The centers sell gasoline, operate restaurants, provide truck repair facilities, operate stores and offer other services for travelers.
TravelCenters Beat in the Fourth Quarter By 76%
On Mar 15, TravelCenters reported its fourth quarter results and blew by the Zacks Consensus by 29 cents. However, the company still saw a loss of 9 cents compared to the consensus which was calling for a larger loss of 38 cents. It was the fifth straight earnings surprise.
The company's net loss of $2.5 million was a big improvement from a year ago, which showed a loss of $27.6 million due to increases in fuel and nonfuel sales and a reduction in rent. Nonfuel sales rose 10% compared to the fourth quarter of 2010.
TravelCenters saw improving conditions in the trucking industry in the fourth quarter, which is a reflection of the gradual improvement in the overall economy.
However, TravelCenters was cautious on the sustainability of the economic recovery.
Zacks Consensus Estimates for 2012 Hold Firm
Since the report, there haven't been any changes in the 2012 Zacks Consensus Estimate. It is calling for 83 cents per share, as it has been the last 90 days.
This is actually an earnings decline of 15% from 2011 when it made 98 cents.
However, things are looking up in 2013. One estimate was revised higher in the last week, pushing the Zacks Consensus up to $1.72 from $1.42. That is earnings growth of 107.2%.
Still a Cheap Stock
When I last looked at TravelCenters last November, it was a cheap stock, with a forward P/E of 7.6. The story remains the same four months later.
It is still trading with an extremely low P/E ratio of just 7.7.
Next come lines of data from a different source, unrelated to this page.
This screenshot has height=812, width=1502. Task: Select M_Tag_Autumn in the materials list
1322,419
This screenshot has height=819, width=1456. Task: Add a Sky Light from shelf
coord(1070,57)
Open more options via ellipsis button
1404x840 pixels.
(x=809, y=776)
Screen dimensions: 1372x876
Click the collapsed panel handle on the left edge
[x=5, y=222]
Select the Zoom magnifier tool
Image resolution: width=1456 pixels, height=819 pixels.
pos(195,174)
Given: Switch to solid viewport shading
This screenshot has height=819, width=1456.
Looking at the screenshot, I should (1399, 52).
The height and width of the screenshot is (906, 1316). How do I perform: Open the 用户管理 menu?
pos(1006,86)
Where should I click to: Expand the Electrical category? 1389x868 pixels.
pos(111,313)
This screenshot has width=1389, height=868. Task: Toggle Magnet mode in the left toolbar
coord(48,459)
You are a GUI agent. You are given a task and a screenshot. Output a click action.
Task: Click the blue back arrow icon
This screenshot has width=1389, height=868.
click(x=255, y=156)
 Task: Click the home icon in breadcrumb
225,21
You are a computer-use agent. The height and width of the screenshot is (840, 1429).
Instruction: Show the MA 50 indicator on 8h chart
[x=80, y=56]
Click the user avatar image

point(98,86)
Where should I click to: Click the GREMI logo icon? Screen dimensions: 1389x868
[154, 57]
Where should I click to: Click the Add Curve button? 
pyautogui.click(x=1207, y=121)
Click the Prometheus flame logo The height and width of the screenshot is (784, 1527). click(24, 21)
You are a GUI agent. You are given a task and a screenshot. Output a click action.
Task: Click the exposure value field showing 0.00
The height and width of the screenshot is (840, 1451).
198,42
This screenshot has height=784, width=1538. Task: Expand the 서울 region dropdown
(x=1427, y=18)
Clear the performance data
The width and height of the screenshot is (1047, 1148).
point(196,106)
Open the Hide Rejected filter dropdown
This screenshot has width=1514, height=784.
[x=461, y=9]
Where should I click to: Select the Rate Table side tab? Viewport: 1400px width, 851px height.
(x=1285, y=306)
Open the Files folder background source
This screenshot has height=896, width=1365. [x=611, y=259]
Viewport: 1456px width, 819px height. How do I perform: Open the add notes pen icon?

Its other valuations, including price-to-book and price-to-sales ratios, are low. Its price-to-book is 0.6. A P/B ratio under 3.0 usually means a company has value.
Its P/S ratio is a nonexistent 0.02. A P/S under 1.0 can mean a company is undervalued.
Unlike many stocks in 2012, shares haven't done much in 2012. Investors are showing caution.
TravelCenters is a play on an improving U.S. economy. It's also a cheap value stock.